■ Required work
Of all the lines below, output only those starting at the one with "Open language selector" and ending at the one with "Click maru's tree", both ends included, exactly as written.

····················

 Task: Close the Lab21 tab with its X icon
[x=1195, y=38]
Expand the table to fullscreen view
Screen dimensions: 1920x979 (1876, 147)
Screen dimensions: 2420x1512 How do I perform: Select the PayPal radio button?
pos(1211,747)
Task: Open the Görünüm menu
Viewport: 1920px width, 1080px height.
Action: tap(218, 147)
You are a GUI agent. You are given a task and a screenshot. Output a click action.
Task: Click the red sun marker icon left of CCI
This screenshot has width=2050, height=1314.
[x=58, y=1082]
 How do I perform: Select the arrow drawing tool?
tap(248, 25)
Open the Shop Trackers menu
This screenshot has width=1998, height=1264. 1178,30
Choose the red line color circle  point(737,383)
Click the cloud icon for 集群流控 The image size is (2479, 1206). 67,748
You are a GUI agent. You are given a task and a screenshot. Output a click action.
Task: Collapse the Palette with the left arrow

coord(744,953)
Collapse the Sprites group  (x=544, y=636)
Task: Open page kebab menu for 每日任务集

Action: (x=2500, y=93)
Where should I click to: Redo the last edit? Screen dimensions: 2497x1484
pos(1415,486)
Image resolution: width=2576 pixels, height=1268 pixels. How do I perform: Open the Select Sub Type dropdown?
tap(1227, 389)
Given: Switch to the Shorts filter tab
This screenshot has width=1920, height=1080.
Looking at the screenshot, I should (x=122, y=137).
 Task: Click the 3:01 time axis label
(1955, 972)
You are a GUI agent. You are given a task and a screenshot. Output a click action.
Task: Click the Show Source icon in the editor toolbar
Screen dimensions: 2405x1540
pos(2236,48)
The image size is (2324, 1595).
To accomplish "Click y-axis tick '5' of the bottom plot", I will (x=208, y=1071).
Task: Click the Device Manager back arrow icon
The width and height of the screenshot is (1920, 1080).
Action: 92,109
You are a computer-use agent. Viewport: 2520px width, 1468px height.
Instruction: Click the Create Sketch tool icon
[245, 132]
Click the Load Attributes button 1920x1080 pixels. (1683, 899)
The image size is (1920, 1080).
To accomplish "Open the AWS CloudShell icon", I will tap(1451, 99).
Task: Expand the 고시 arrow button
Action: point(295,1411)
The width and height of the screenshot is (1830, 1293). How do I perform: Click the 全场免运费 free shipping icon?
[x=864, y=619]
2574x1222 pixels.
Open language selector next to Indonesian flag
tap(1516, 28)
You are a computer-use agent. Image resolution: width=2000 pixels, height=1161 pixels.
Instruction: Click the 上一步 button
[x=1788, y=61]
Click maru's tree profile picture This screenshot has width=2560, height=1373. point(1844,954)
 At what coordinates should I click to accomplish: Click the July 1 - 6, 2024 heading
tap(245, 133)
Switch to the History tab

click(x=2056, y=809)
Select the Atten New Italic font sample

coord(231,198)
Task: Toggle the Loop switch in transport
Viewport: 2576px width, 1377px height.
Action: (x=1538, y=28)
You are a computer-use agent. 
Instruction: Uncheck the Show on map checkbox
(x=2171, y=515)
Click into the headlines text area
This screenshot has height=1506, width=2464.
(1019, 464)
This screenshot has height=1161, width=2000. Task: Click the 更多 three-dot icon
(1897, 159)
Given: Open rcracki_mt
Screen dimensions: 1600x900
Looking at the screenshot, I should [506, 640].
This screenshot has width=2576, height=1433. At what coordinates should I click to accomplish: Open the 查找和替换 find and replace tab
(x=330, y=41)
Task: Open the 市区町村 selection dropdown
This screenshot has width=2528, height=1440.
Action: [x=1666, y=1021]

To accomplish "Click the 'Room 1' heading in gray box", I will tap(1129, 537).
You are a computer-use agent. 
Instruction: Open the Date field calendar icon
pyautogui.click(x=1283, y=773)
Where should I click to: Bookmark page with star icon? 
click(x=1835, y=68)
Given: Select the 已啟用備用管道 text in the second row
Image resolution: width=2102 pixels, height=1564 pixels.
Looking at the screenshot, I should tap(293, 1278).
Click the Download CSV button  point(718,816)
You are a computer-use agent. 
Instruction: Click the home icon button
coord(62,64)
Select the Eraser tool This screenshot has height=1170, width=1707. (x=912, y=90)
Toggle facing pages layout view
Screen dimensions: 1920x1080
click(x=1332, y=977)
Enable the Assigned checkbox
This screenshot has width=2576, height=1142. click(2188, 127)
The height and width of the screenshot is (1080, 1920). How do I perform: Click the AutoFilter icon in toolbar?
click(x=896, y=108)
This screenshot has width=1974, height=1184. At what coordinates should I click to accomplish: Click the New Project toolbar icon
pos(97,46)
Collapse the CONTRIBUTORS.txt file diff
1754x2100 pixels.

····················

■ Response area
Open language selector next to Indonesian flag
tap(1516, 28)
You are a computer-use agent. Image resolution: width=2000 pixels, height=1161 pixels.
Instruction: Click the 上一步 button
[x=1788, y=61]
Click maru's tree profile picture This screenshot has width=2560, height=1373. point(1844,954)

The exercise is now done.